Comrade Xi Jinping, your carrying out a high-pressure anti-corruption campaign to correct unhealthy tendencies in the Party has had a helpful effect, but, since there are no supporting measures or objectives, it has given rise to an abundance of "slackness" at all levels of government, with officials too afraid to work, discontent openly voiced by the people, and the deterioration of our economy exacerbated. We also see the main goal of the anti-corruption campaign to be merely a power struggle. We are worried that this type of inner-Party power struggle may also bring risks to the personal safety of you and your family.

Consequently, Comrade Xi Jinping, we feel that you do not possess the capabilities to lead the Party and the nation into the future, and we believe that you are no longer suitable for the post of General Secretary. For the Party cause, for the long-term peace and stability of the country, and for your own personal safety and that of your family, we ask you to resign from all positions of Party and state leadership, and let the Party Central Committee and the people of the nation select a virtuous leader who can vigorously lead us into the future.

Loyal Communist Party Members

March, 2016

==Government response==
Prominent Chinese columnist Jia Jia was detained for ten days. Chang Ping, a liberal Chinese writer living in Germany, stated that two younger brothers and a younger sister were "abducted by the Chinese police" after Chang criticized Jia's detention. The government also detained the parents and younger brother of another liberal Chinese writer, Wen Yunchao, who lives in the United States. All three writers deny any involvement in the open letter. On March 30, 2016, Deutsche Welle reported that all the detained relatives of both dissidents had been released.

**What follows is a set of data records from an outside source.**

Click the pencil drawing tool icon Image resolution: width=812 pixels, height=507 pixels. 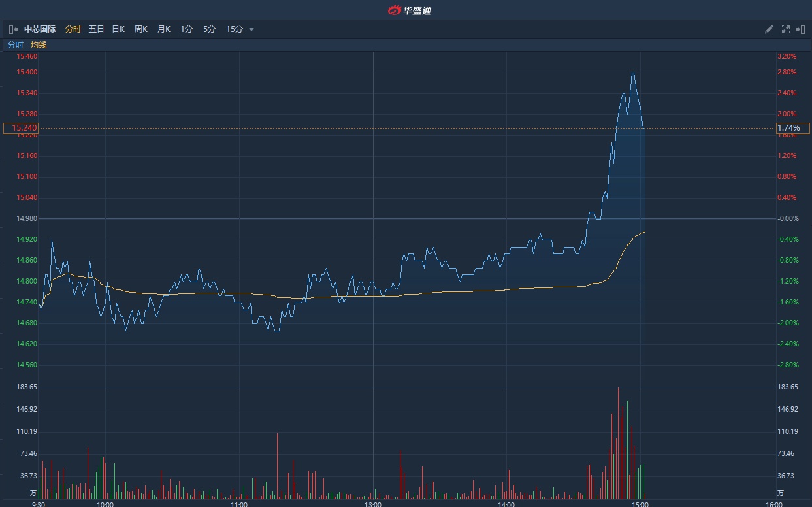point(769,29)
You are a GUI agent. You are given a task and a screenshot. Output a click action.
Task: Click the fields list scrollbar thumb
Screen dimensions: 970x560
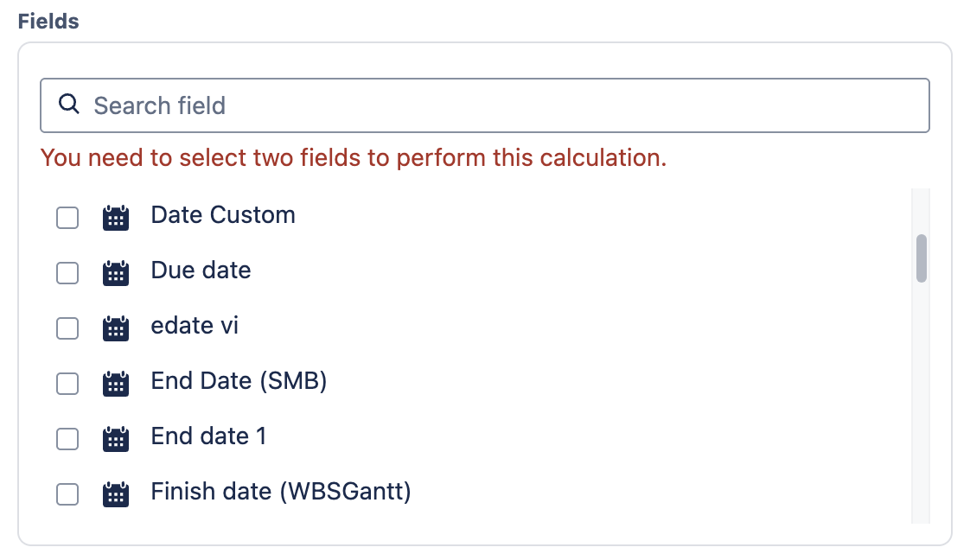coord(922,258)
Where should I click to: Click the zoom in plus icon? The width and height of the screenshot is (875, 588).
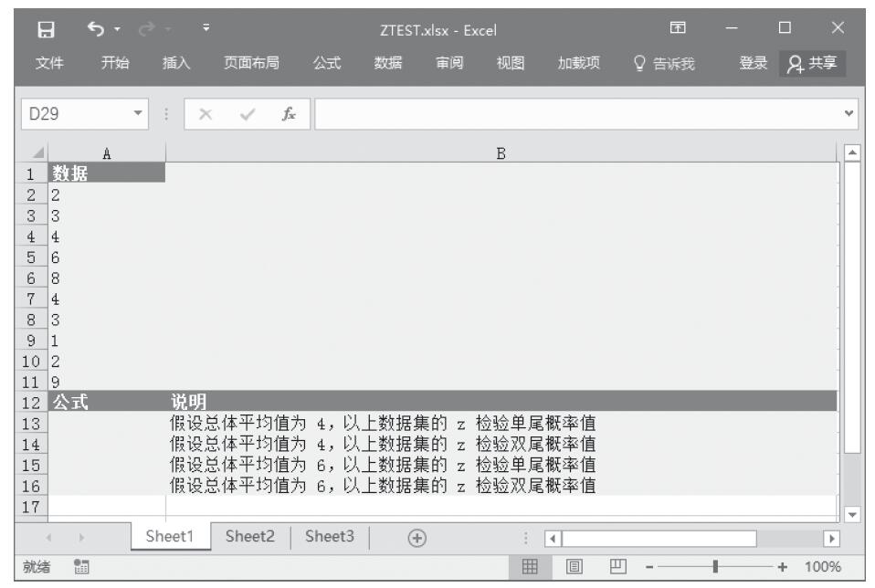pyautogui.click(x=782, y=567)
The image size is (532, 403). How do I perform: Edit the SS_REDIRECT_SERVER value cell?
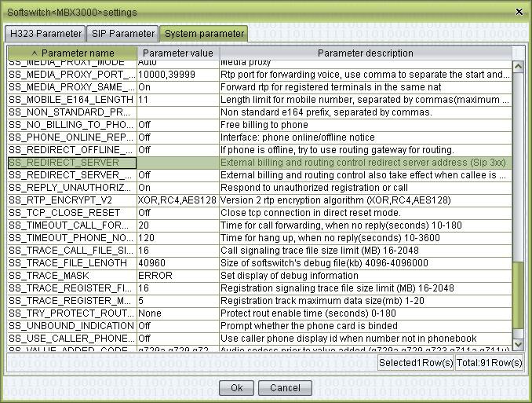click(x=177, y=163)
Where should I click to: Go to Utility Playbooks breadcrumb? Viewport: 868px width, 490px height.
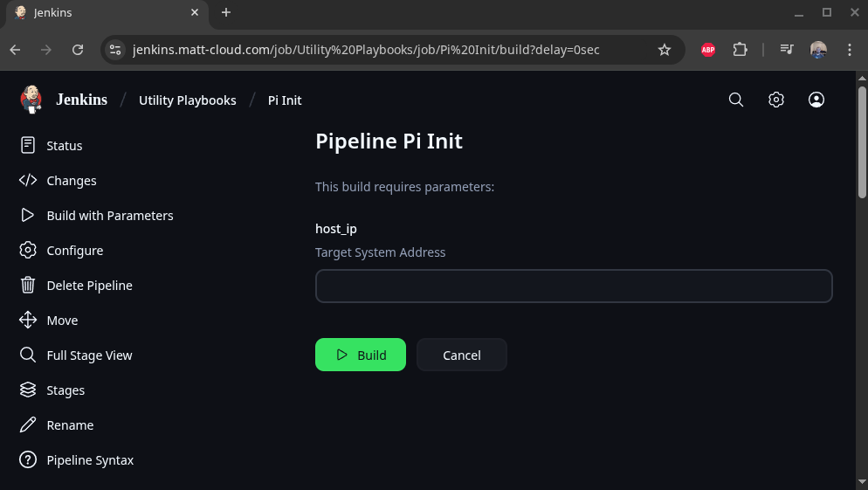187,100
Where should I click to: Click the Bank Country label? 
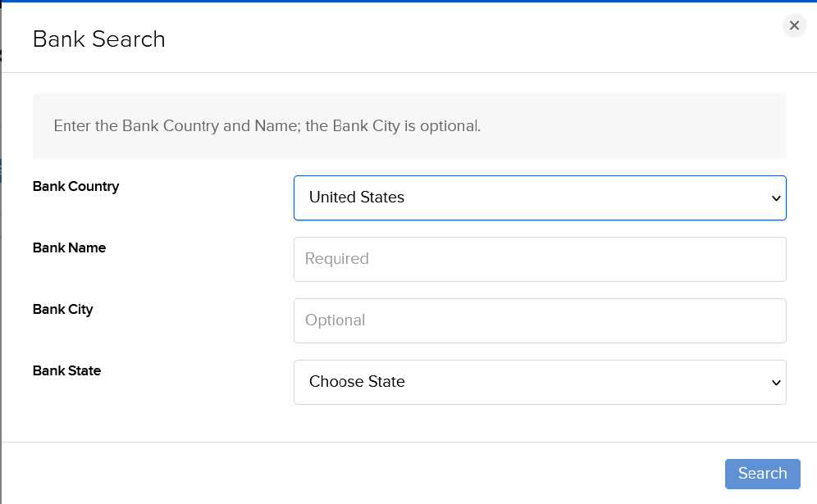pyautogui.click(x=76, y=186)
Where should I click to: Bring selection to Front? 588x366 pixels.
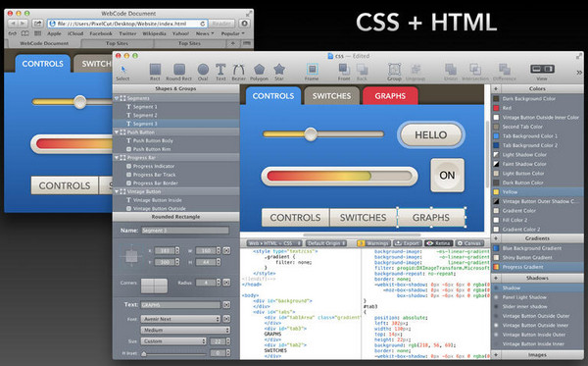344,69
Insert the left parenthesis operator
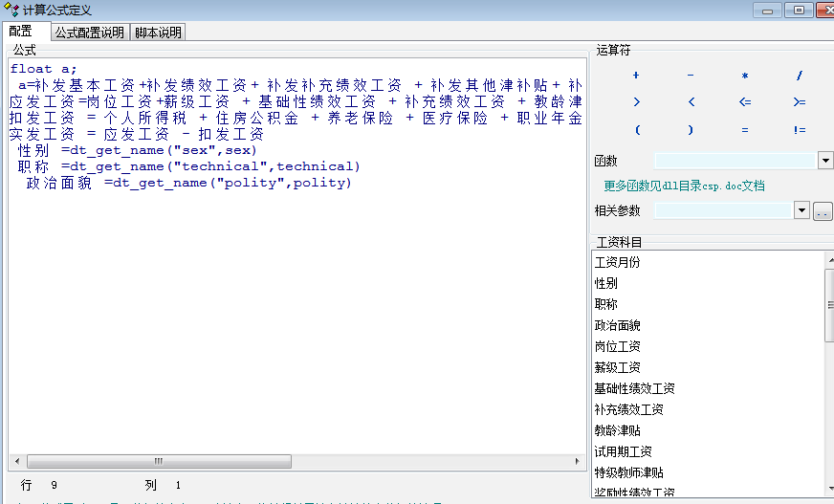 pyautogui.click(x=636, y=130)
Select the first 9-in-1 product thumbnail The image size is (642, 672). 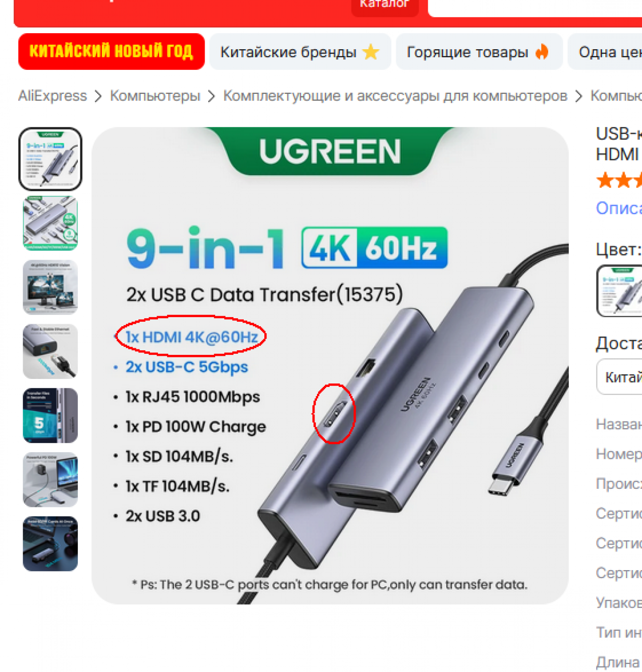50,159
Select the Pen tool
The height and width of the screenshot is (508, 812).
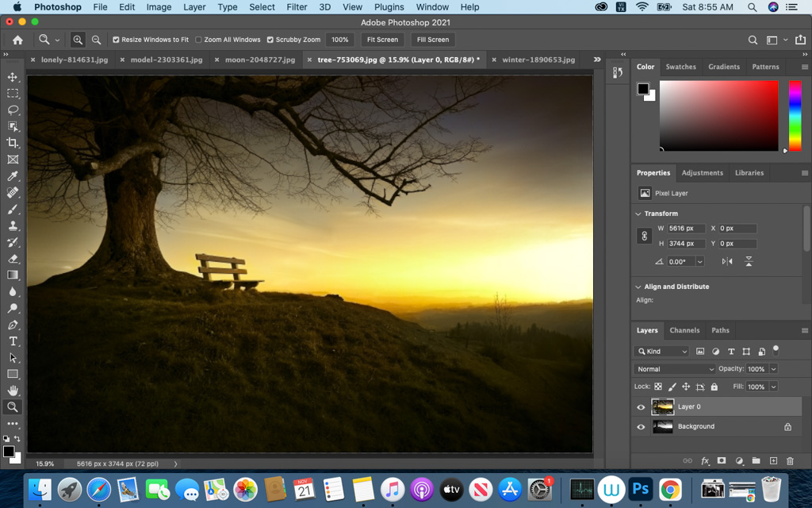(x=13, y=325)
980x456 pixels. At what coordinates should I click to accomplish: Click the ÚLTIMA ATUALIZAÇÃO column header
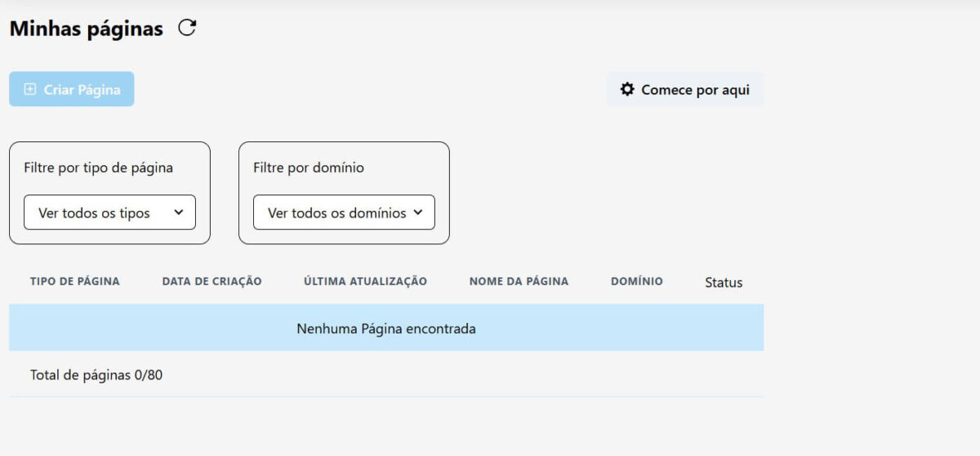click(365, 281)
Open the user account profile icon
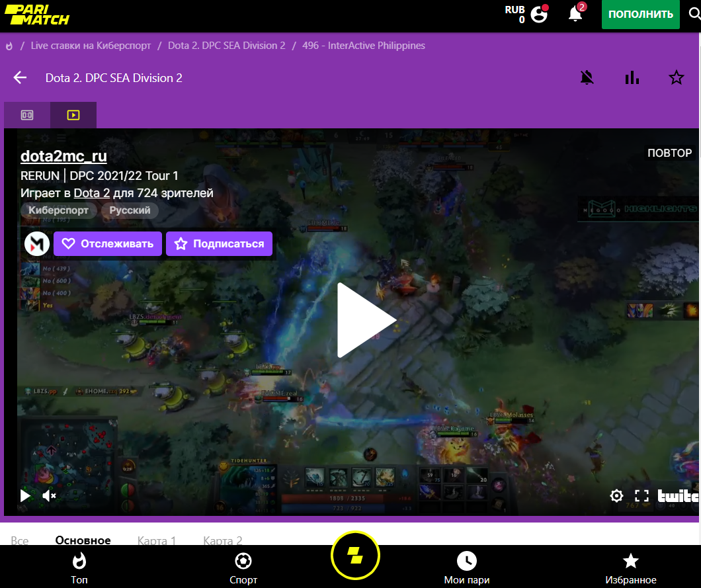This screenshot has height=588, width=701. click(x=539, y=14)
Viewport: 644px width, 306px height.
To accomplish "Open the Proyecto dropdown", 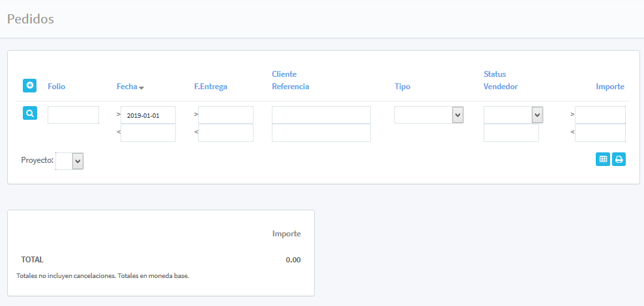I will pyautogui.click(x=70, y=161).
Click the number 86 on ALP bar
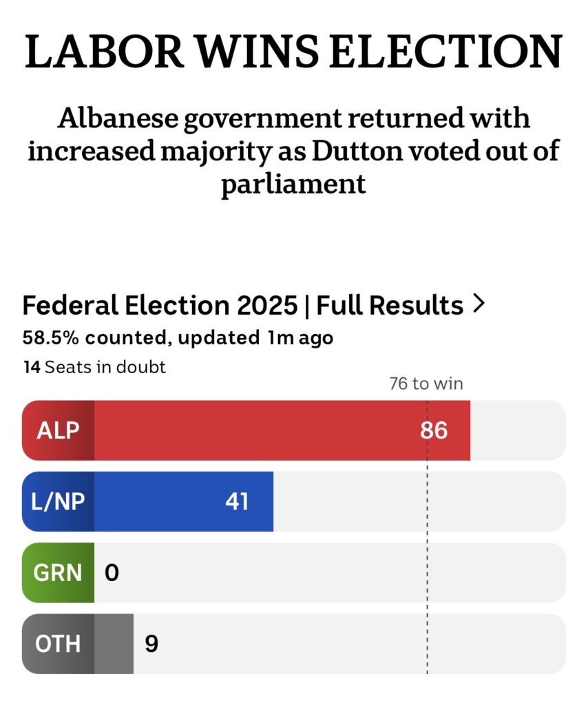 pyautogui.click(x=434, y=430)
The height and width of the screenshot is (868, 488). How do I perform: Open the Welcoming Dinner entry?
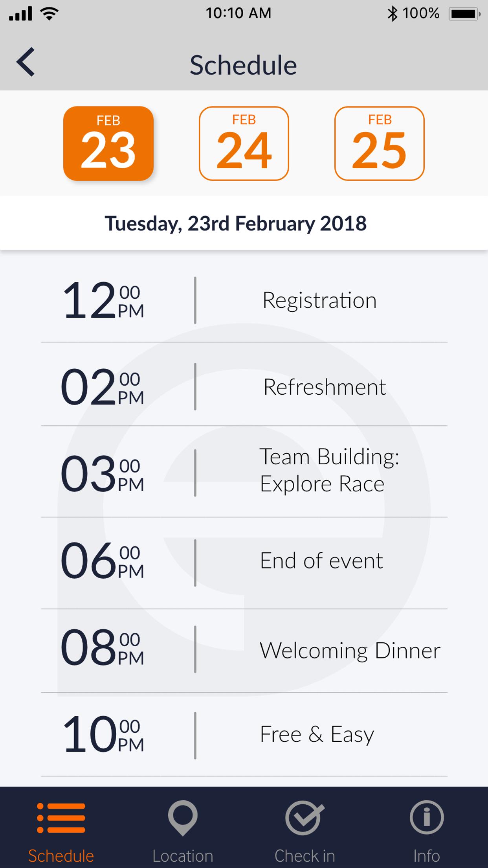point(350,651)

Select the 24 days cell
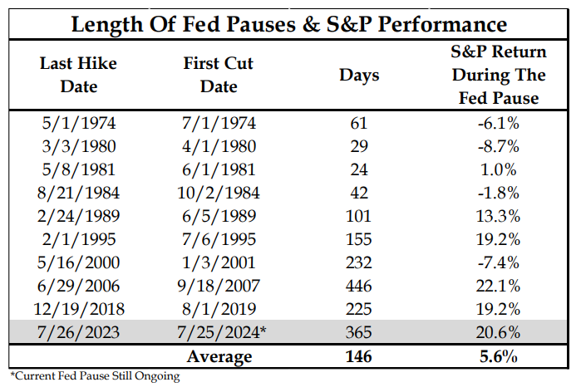pos(359,170)
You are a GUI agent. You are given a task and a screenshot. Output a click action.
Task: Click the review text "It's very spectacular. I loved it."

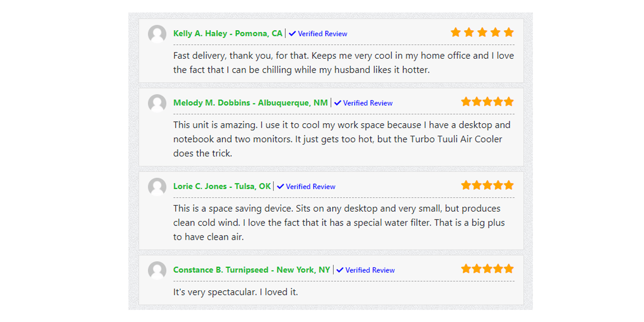click(x=235, y=292)
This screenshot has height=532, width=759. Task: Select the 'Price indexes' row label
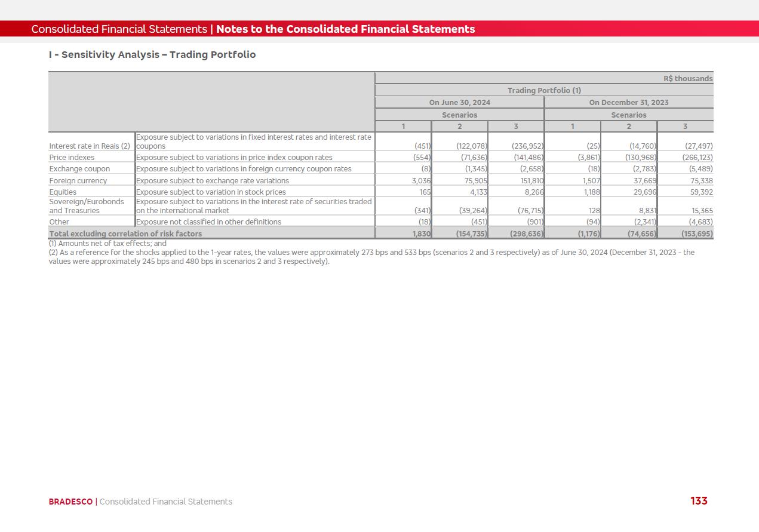72,158
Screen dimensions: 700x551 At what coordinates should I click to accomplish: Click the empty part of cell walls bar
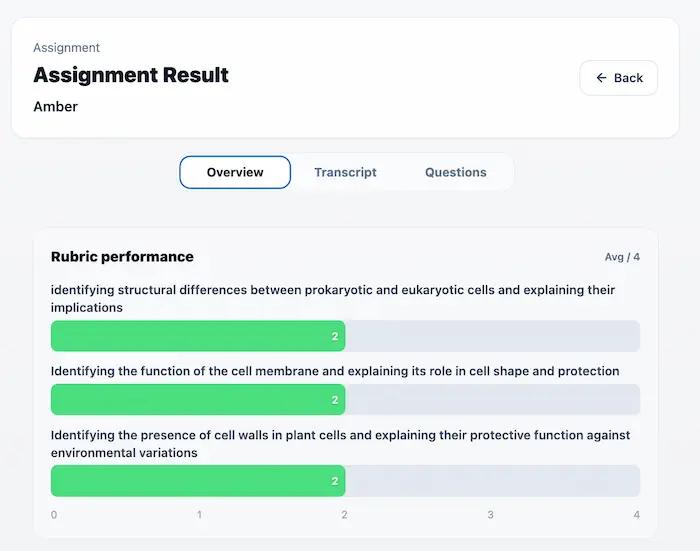492,481
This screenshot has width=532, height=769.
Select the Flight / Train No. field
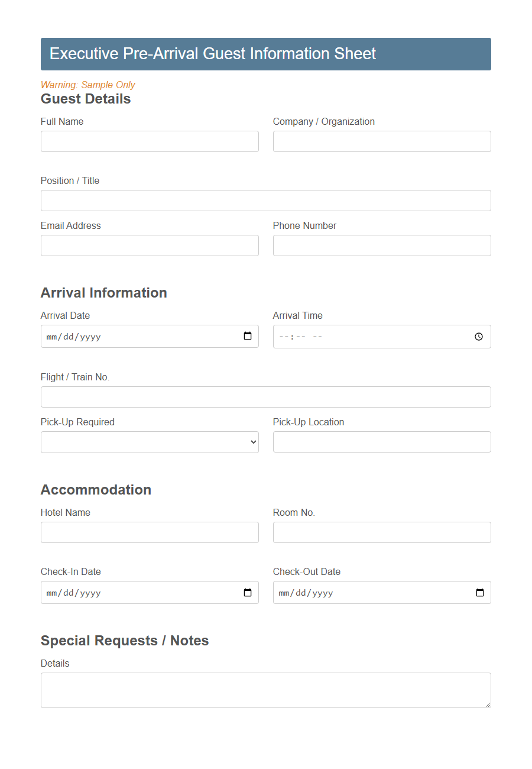click(x=265, y=396)
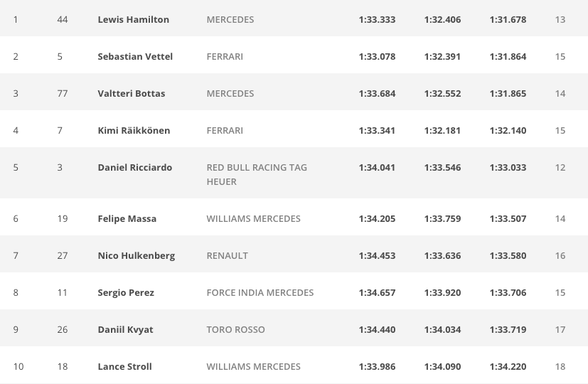
Task: Select Kimi Räikkönen's name
Action: point(134,131)
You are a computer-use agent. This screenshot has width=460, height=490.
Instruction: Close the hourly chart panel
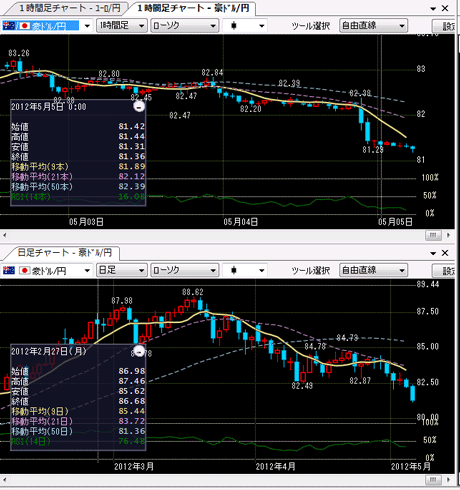coord(445,8)
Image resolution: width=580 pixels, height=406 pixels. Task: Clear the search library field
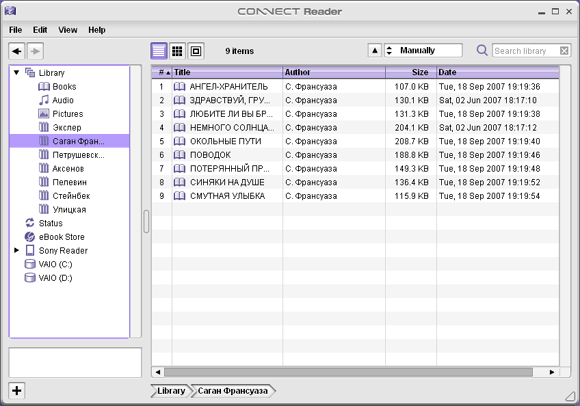coord(564,51)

Ouyang Hongliang, the president of Watching, was also detained. According to the BBC, a Watching staff member stated at least 15 other people employed at Watching or an associated technology company had been "taken away". The report that ten of the detained employees worked for the technology company spurred speculation that perhaps the letter was published on Watching by a hacker, or alternatively by some sort of web-crawling software that republishes content.